---- Extracted material
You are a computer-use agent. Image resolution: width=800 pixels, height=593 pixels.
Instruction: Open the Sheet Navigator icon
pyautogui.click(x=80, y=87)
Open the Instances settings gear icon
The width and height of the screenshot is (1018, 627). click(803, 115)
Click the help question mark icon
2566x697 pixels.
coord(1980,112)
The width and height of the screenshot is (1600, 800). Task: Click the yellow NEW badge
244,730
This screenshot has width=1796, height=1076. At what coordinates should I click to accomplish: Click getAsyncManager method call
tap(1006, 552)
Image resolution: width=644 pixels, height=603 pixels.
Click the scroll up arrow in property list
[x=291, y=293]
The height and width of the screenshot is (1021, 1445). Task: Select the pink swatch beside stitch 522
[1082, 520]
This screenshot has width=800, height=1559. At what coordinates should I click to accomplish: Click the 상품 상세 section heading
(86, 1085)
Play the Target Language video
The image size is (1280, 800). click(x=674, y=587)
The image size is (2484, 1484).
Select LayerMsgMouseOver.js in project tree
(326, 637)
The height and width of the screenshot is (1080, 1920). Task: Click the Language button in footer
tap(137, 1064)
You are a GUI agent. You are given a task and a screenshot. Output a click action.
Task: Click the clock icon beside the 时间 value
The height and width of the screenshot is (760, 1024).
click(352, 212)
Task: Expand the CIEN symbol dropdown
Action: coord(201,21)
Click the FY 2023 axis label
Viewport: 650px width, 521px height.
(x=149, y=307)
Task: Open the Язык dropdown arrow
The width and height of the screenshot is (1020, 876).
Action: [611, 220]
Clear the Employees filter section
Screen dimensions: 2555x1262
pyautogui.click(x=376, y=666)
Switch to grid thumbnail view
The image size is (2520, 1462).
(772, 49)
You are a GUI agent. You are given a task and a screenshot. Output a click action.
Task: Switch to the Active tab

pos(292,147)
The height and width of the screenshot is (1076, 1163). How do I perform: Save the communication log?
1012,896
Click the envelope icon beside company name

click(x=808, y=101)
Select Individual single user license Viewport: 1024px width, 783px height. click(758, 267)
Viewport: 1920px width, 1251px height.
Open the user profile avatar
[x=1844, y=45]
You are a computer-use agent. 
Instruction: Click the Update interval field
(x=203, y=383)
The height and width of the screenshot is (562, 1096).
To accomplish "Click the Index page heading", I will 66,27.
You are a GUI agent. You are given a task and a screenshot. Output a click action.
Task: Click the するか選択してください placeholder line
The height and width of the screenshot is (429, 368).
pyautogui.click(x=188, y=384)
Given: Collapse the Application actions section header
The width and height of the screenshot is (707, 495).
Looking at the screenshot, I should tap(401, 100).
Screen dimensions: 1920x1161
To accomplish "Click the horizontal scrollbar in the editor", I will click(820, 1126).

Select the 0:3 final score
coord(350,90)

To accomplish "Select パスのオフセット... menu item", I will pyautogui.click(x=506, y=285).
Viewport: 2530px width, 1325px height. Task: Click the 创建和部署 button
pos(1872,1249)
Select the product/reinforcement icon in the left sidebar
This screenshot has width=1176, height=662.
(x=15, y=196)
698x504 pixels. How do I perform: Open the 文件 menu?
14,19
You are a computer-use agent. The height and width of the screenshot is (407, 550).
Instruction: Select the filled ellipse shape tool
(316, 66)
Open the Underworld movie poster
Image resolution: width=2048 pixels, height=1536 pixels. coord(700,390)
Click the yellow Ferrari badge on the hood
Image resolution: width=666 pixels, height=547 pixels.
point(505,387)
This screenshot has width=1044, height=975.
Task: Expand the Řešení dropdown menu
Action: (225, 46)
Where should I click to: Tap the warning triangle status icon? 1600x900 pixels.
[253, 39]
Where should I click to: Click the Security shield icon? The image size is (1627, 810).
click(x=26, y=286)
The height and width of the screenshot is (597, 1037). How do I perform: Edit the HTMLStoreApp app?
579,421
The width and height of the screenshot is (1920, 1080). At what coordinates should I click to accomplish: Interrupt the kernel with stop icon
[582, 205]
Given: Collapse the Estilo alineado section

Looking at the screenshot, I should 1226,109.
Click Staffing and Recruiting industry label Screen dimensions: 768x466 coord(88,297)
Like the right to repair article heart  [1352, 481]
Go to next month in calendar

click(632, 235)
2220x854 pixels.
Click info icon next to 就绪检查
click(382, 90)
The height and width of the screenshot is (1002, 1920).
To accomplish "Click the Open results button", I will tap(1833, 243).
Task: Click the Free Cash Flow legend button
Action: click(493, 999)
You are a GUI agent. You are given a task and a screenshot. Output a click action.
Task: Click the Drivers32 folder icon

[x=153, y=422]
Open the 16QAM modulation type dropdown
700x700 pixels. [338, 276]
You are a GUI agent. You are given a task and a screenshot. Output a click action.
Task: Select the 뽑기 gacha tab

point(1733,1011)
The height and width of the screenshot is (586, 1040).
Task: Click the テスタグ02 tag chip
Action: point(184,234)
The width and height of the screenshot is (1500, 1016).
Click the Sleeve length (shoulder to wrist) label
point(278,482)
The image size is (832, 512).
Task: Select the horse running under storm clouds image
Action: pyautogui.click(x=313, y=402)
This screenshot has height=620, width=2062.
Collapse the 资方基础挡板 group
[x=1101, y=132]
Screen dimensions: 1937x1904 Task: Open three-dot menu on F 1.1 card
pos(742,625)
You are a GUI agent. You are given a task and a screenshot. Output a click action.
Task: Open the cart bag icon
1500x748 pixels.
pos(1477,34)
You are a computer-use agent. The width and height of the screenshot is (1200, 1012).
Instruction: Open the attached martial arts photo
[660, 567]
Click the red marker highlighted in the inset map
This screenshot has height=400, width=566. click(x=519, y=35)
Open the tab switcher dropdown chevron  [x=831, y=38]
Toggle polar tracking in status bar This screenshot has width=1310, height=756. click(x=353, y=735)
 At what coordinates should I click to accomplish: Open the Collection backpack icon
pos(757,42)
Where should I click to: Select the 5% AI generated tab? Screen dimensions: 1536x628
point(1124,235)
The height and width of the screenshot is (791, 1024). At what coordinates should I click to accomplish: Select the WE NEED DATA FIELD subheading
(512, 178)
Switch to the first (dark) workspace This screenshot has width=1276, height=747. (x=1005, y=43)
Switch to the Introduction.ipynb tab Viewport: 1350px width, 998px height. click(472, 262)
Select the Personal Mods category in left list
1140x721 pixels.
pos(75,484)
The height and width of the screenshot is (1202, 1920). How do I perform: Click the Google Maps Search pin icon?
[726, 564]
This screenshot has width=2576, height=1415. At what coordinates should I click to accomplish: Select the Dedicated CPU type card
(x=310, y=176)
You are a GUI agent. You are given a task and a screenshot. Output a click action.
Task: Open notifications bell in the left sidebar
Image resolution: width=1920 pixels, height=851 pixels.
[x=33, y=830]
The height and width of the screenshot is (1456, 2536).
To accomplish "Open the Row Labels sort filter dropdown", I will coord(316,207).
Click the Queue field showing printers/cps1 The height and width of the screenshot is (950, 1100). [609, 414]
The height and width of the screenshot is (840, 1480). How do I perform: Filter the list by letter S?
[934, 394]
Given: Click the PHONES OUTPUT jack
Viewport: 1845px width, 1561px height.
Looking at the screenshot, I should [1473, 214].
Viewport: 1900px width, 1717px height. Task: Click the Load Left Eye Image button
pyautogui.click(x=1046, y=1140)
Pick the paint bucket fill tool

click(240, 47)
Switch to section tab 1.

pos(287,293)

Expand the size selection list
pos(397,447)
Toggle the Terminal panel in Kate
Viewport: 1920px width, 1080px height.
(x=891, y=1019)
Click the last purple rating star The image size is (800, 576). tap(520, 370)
--------
» Required work: Copy all of the data above line for line, without changing anything.

» Problem solution:
You are a computer-use agent. Image resolution: width=800 pixels, height=593 pixels.
Instruction: Open the Sheet Navigator icon
pyautogui.click(x=80, y=87)
Open the Instances settings gear icon
The width and height of the screenshot is (1018, 627). click(803, 115)
Click the help question mark icon
2566x697 pixels.
coord(1980,112)
The width and height of the screenshot is (1600, 800). Task: Click the yellow NEW badge
244,730
This screenshot has width=1796, height=1076. At what coordinates should I click to accomplish: Click getAsyncManager method call
tap(1006, 552)
Image resolution: width=644 pixels, height=603 pixels.
Click the scroll up arrow in property list
[x=291, y=293]
The height and width of the screenshot is (1021, 1445). Task: Select the pink swatch beside stitch 522
[1082, 520]
This screenshot has width=800, height=1559. At what coordinates should I click to accomplish: Click the 상품 상세 section heading
(86, 1085)
Play the Target Language video
The image size is (1280, 800). click(x=674, y=587)
The image size is (2484, 1484).
Select LayerMsgMouseOver.js in project tree
(326, 637)
The height and width of the screenshot is (1080, 1920). Task: Click the Language button in footer
tap(137, 1064)
You are a GUI agent. You are given a task and a screenshot. Output a click action.
Task: Click the clock icon beside the 时间 value
The height and width of the screenshot is (760, 1024).
click(352, 212)
Task: Expand the CIEN symbol dropdown
Action: coord(201,21)
Click the FY 2023 axis label
Viewport: 650px width, 521px height.
(x=149, y=307)
Task: Open the Язык dropdown arrow
The width and height of the screenshot is (1020, 876).
Action: [611, 220]
Clear the Employees filter section
Screen dimensions: 2555x1262
pyautogui.click(x=376, y=666)
Switch to grid thumbnail view
The image size is (2520, 1462).
(772, 49)
You are a GUI agent. You are given a task and a screenshot. Output a click action.
Task: Switch to the Active tab

pos(292,147)
The height and width of the screenshot is (1076, 1163). How do I perform: Save the communication log?
1012,896
Click the envelope icon beside company name

click(x=808, y=101)
Select Individual single user license Viewport: 1024px width, 783px height. click(758, 267)
Viewport: 1920px width, 1251px height.
Open the user profile avatar
[x=1844, y=45]
You are a computer-use agent. 
Instruction: Click the Update interval field
(x=203, y=383)
The height and width of the screenshot is (562, 1096).
To accomplish "Click the Index page heading", I will 66,27.
You are a GUI agent. You are given a task and a screenshot. Output a click action.
Task: Click the するか選択してください placeholder line
The height and width of the screenshot is (429, 368).
pyautogui.click(x=188, y=384)
Given: Collapse the Application actions section header
The width and height of the screenshot is (707, 495).
Looking at the screenshot, I should tap(401, 100).
Screen dimensions: 1920x1161
To accomplish "Click the horizontal scrollbar in the editor", I will click(820, 1126).

Select the 0:3 final score
coord(350,90)

To accomplish "Select パスのオフセット... menu item", I will pyautogui.click(x=506, y=285).
Viewport: 2530px width, 1325px height. Task: Click the 创建和部署 button
pos(1872,1249)
Select the product/reinforcement icon in the left sidebar
This screenshot has width=1176, height=662.
(x=15, y=196)
698x504 pixels. How do I perform: Open the 文件 menu?
14,19
You are a computer-use agent. The height and width of the screenshot is (407, 550).
Instruction: Select the filled ellipse shape tool
(316, 66)
Open the Underworld movie poster
Image resolution: width=2048 pixels, height=1536 pixels. coord(700,390)
Click the yellow Ferrari badge on the hood
Image resolution: width=666 pixels, height=547 pixels.
point(505,387)
This screenshot has width=1044, height=975.
Task: Expand the Řešení dropdown menu
Action: (225, 46)
Where should I click to: Tap the warning triangle status icon? 1600x900 pixels.
[253, 39]
Where should I click to: Click the Security shield icon? The image size is (1627, 810).
click(x=26, y=286)
The height and width of the screenshot is (597, 1037). How do I perform: Edit the HTMLStoreApp app?
579,421
The width and height of the screenshot is (1920, 1080). At what coordinates should I click to accomplish: Interrupt the kernel with stop icon
[582, 205]
Given: Collapse the Estilo alineado section

Looking at the screenshot, I should 1226,109.
Click Staffing and Recruiting industry label Screen dimensions: 768x466 coord(88,297)
Like the right to repair article heart  [1352, 481]
Go to next month in calendar

click(632, 235)
2220x854 pixels.
Click info icon next to 就绪检查
click(382, 90)
The height and width of the screenshot is (1002, 1920).
To accomplish "Click the Open results button", I will tap(1833, 243).
Task: Click the Free Cash Flow legend button
Action: click(493, 999)
You are a GUI agent. You are given a task and a screenshot. Output a click action.
Task: Click the Drivers32 folder icon

[x=153, y=422]
Open the 16QAM modulation type dropdown
700x700 pixels. [338, 276]
You are a GUI agent. You are given a task and a screenshot. Output a click action.
Task: Select the 뽑기 gacha tab

point(1733,1011)
The height and width of the screenshot is (586, 1040).
Task: Click the テスタグ02 tag chip
Action: point(184,234)
The width and height of the screenshot is (1500, 1016).
Click the Sleeve length (shoulder to wrist) label
point(278,482)
The image size is (832, 512).
Task: Select the horse running under storm clouds image
Action: pyautogui.click(x=313, y=402)
This screenshot has height=620, width=2062.
Collapse the 资方基础挡板 group
[x=1101, y=132]
Screen dimensions: 1937x1904 Task: Open three-dot menu on F 1.1 card
pos(742,625)
You are a GUI agent. You are given a task and a screenshot. Output a click action.
Task: Open the cart bag icon
1500x748 pixels.
pos(1477,34)
You are a computer-use agent. The width and height of the screenshot is (1200, 1012).
Instruction: Open the attached martial arts photo
[660, 567]
Click the red marker highlighted in the inset map
This screenshot has height=400, width=566. click(x=519, y=35)
Open the tab switcher dropdown chevron  [x=831, y=38]
Toggle polar tracking in status bar This screenshot has width=1310, height=756. click(x=353, y=735)
 At what coordinates should I click to accomplish: Open the Collection backpack icon
pos(757,42)
Where should I click to: Select the 5% AI generated tab? Screen dimensions: 1536x628
point(1124,235)
The height and width of the screenshot is (791, 1024). At what coordinates should I click to accomplish: Select the WE NEED DATA FIELD subheading
(512, 178)
Switch to the first (dark) workspace This screenshot has width=1276, height=747. (x=1005, y=43)
Switch to the Introduction.ipynb tab Viewport: 1350px width, 998px height. click(472, 262)
Select the Personal Mods category in left list
1140x721 pixels.
pos(75,484)
The height and width of the screenshot is (1202, 1920). How do I perform: Click the Google Maps Search pin icon?
[726, 564]
This screenshot has width=2576, height=1415. At what coordinates should I click to accomplish: Select the Dedicated CPU type card
(x=310, y=176)
You are a GUI agent. You are given a task and a screenshot. Output a click action.
Task: Open notifications bell in the left sidebar
Image resolution: width=1920 pixels, height=851 pixels.
[x=33, y=830]
The height and width of the screenshot is (1456, 2536).
To accomplish "Open the Row Labels sort filter dropdown", I will coord(316,207).
Click the Queue field showing printers/cps1 The height and width of the screenshot is (950, 1100). [609, 414]
The height and width of the screenshot is (840, 1480). How do I perform: Filter the list by letter S?
[934, 394]
Given: Click the PHONES OUTPUT jack
Viewport: 1845px width, 1561px height.
Looking at the screenshot, I should [1473, 214].
Viewport: 1900px width, 1717px height. Task: Click the Load Left Eye Image button
pyautogui.click(x=1046, y=1140)
Pick the paint bucket fill tool

click(240, 47)
Switch to section tab 1.

pos(287,293)

Expand the size selection list
pos(397,447)
Toggle the Terminal panel in Kate
Viewport: 1920px width, 1080px height.
(x=891, y=1019)
Click the last purple rating star The image size is (800, 576). tap(520, 370)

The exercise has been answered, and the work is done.